:: SOURCE RECORDS ::
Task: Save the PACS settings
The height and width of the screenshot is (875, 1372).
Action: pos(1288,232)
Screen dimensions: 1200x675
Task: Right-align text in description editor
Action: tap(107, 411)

:: WORK INSTRUCTIONS ::
Without omitting any record, transcribe the data exactly.

:: RESULT BELOW ::
Task: Save the PACS settings
The height and width of the screenshot is (875, 1372).
Action: pos(1288,232)
Screen dimensions: 1200x675
Task: Right-align text in description editor
Action: tap(107, 411)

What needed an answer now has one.